Having the following definition of the $\leq$-Relation in $\mathbb{Z}$:
For $a, b\in \mathbb{Z}$ we define $$ a \leq b : \iff b-a \in \mathbb{N} $$ Show that $(\mathbb{Z}, \leq)$ is totally ordered.
I managed to show that $\leq$ as defined above is reflexive, antisymmetric and transitive. I am clueless on how to go about showing that the set is totally ordered.
I remember how it's being done via induction for the $\leq$-Relation in $\mathbb{N}$ but I doubt that I can apply this here. For natural numbers introduce the set: $$ M:= \lbrace n \in \mathbb{N} \mid n \leq m \text{ or } m \leq n \rbrace \text{ for fixated }m \in \mathbb{N} $$ And show that $M = \mathbb{N}$ via induction.

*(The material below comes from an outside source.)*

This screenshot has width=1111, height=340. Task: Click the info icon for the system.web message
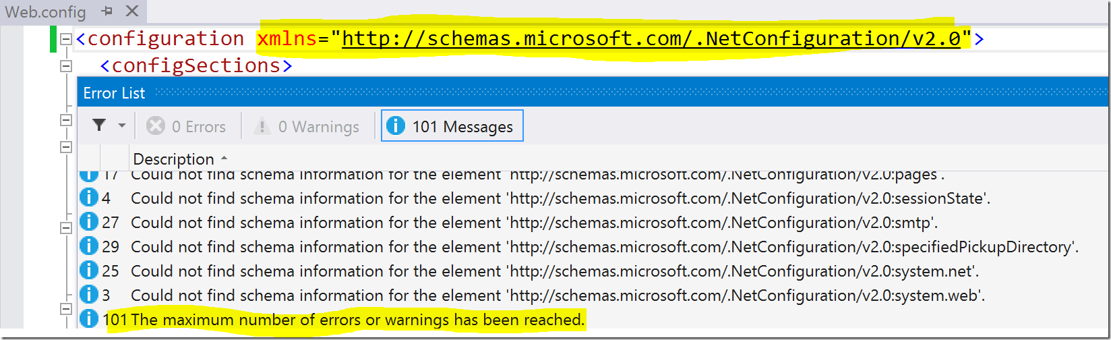(89, 295)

I also thought about applying some of the definitions of the relation to introduce $\mathbb{Z}$, namely $$\text{for $c,d,e,f \in \mathbb{N}$}, \ (c,d) \ \sim (e,f) : \iff c+f = d + e $$ which defines an equivalence relation with class $[c,d]$ $$ \mathbb{Z}:= \lbrace [c,d] \mid (c,d) \in \mathbb{N}^2 \rbrace $$
Exhausting google also didn't help me, although I have worked with the terms given in http://en.wikipedia.org/wiki/Total_order
To show that it is totally ordered it just remains to show that for all $a,b$ you have $a \le b$ or $b \le a$. That is, you have to show $a-b $ or $b-a$ is a natural number. This follows from the fact that for each integer $c$ one has $c$ or $-c$ is a natural number. I am not sure if you can use that, but even if not it should not be that hard to establish. How, exactly would depend on how you defined the integers in relation to the natural numbers.